**WORK ORDER:**
Reproduce the listing in full, exactly as written, but without images.

**AVAILABLE DATA:**
Segment Open

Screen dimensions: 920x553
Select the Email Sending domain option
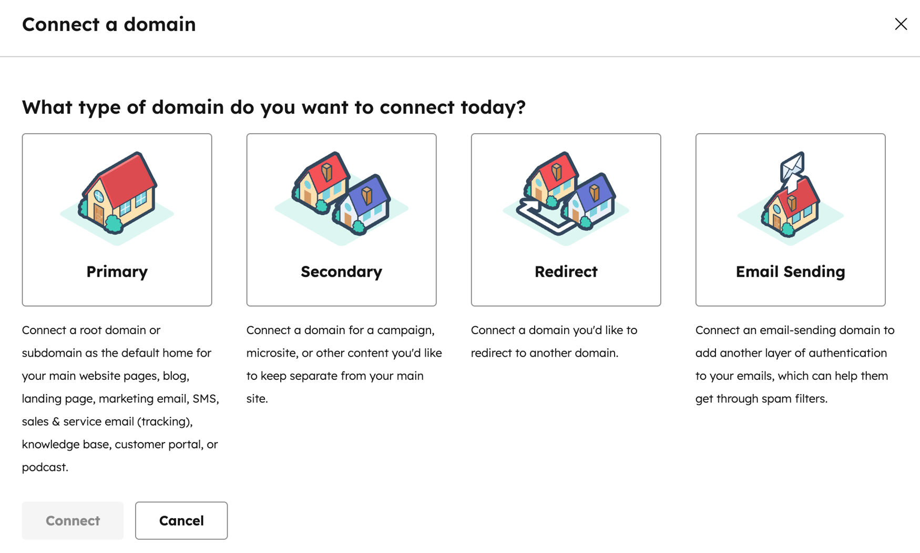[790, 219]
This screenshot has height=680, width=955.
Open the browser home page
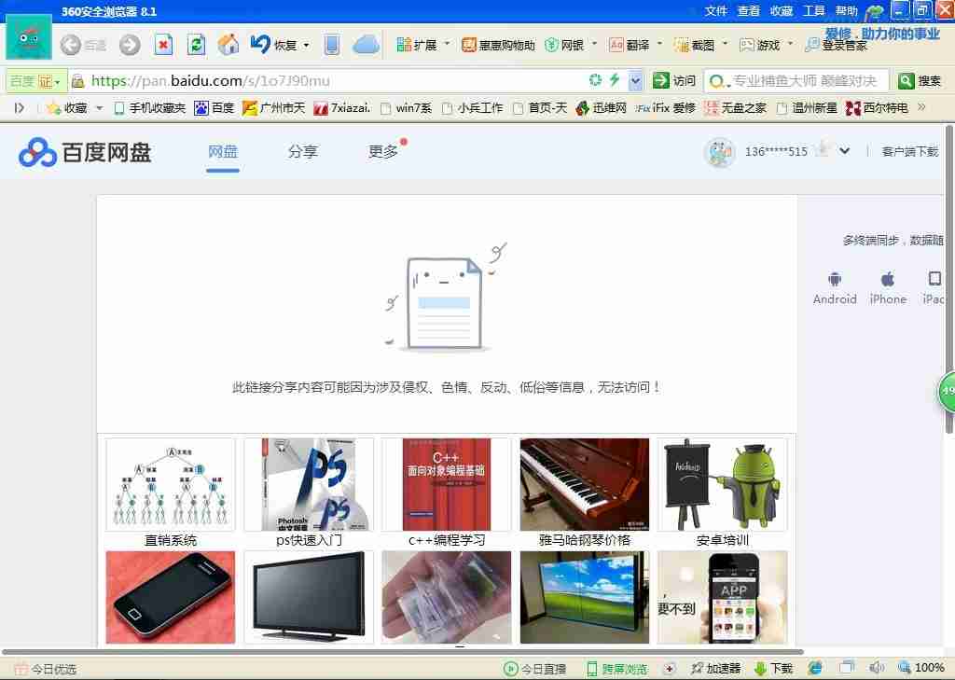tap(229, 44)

Segment Closed

**OUTPUT FOR THIS TASK:**
Screen dimensions: 920x553
Select the Email Sending domain option
[790, 219]
This screenshot has height=680, width=955.
Open the browser home page
tap(229, 44)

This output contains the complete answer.